--- Extracted text ---
= Beginning of Section =

I was entranced by the pretty light show, but I'll admit that it was only when the Earth faded in as a size reference that I registered the scale of what was going on, and was completely blown away.

As far as I can work out*, these gobs of plasma that look like they're a few thousand kilometers across are travelling along these beautiful arcs at somewhere between 60 and 190 kilometers/second.

Gosh. This whole video is well into the territory where my ability to think about it seriously has shut down, and it it gets handled by the "OK, but this is obviously just science fiction" module. Simply incredible.


*When I started looking, the inside of the loop is ~5 earths high, and the plasma streams were taking ~3 seconds to get from the bottom of the loop straight down (at least, straight as seen from this camera angle) to the surface of the sun. The description says each second of video is six minutes of real time.

So assuming a straight path: (5x(earth's diameter))/(3x6minutes) = (5 x 12,756)/(3 x 6 x 60) = 59km/s.

Alternatively, if we assume that the apparently straight lines are actually travelling in an arc that describes a quarter of a circle, they're travelling (2*pi*((5*12756)/2)) = 200373.9km, for a speed of 186km/s.

This is a horrible calculation ("about 5 earths tall" being a rather vague measurement even by a biologist's standards), but I think it'll be in the right staggeringly huge ballpark.

posted by metaBugs at 12:58 PM on February 21, 2013 [1 favorite]


Galileo got some stick back in the 1600s for claiming that sunspots were actually on the sun, thus marring "the unchanging perfection of the heavens posited by orthodox Aristotelian celestial physics". And I'll admit that I used to think of the sun as pretty much a perfect sphere with just the odd blotch on it. The last few decades of solar research have blow that away completely.

= End of Section =

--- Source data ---
= Beginning of Section =

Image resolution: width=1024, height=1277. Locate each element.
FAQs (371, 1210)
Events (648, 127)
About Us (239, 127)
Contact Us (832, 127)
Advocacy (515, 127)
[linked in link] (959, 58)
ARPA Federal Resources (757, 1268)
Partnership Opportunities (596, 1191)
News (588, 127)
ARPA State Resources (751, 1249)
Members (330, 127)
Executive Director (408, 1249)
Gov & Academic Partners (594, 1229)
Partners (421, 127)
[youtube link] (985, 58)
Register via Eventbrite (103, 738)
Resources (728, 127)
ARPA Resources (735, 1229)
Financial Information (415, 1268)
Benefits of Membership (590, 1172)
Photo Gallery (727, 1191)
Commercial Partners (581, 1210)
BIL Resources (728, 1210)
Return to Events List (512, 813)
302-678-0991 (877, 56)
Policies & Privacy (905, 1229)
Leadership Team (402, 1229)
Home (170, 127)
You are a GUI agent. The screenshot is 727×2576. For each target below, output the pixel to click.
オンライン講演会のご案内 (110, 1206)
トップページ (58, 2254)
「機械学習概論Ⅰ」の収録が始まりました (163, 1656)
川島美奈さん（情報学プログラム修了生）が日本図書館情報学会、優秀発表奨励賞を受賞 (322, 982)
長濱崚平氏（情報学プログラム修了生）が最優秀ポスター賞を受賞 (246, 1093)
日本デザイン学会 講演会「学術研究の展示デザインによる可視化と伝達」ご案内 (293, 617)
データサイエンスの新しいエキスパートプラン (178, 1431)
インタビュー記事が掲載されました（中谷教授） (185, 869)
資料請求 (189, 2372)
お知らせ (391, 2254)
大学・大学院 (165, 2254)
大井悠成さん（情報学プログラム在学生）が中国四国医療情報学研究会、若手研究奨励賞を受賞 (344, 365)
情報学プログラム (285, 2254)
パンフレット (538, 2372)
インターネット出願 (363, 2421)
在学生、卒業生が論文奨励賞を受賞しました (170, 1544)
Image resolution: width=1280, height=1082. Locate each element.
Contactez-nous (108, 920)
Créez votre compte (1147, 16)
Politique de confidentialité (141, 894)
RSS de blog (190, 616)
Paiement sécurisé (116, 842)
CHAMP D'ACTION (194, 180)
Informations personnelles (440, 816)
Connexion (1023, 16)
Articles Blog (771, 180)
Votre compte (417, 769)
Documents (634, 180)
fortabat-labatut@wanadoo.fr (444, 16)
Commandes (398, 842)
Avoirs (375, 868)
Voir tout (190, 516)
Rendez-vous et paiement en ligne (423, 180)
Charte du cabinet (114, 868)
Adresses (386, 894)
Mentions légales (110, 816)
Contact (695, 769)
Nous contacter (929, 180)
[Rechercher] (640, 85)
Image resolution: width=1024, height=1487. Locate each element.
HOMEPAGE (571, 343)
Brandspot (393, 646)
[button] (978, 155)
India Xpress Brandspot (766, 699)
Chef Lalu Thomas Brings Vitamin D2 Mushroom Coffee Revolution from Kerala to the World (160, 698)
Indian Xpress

= End of Section =

--- Required tasks ---
#1 Print the solar plasma discussion from "I was entranced" to "completely blown away.".
#2 Proceed with the solar plasma discussion, continuing it from its final sentence.

--- Results ---
#1
I was entranced by the pretty light show, but I'll admit that it was only when the Earth faded in as a size reference that I registered the scale of what was going on, and was completely blown away.

#2
(Also, there was debate over whether sunspots were actually on the sun or just objects rotating around the sun that passed in front of its disc. Galileo made a nice little argument with triangles to prove that they actually were on the sun.)

Also also, I love NASA.
posted by benito.strauss at 1:33 PM on February 21, 2013 [4 favorites]


The scale of this is just mind-boggling.

Yeah, I was thinking ... so ... that's a looping fireball the size of Saturn. ... !!

Awesome is right.
posted by mrgrimm at 1:34 PM on February 21, 2013


I think it would be just a little bit better if they slowed it down juuust a little. And got new music.
posted by mrgrimm at 1:36 PM on February 21, 2013


The Sun seriously scares the shit out of me. I can not look at large images of it or even video because I immediately get the willies. It is the same thing with Jupiter or any planet. It terrifies me to think that there is this massive gas ball screaming in darkness for the past millions of years. And then we have the Sun...

I was playing with the Universe Sandbox some time last week. I hit some button or other on the keyboard and the camera quickly zoomed across the solar system and did a close up of the sun. A defeated whimper came out of me; I was unmanned to my core. My SO had to alt+f4 the program for me because I simply could not do anything near that screen.

Yet, I am still fascinated and in love with Space.
posted by Our Ship Of The Imagination! at 2:15 PM on February 21, 2013 [1 favorite]


Think of it like a big, nuclear campfire, Our Ship. Fusion is our friend!*

* At sufficiently large distances.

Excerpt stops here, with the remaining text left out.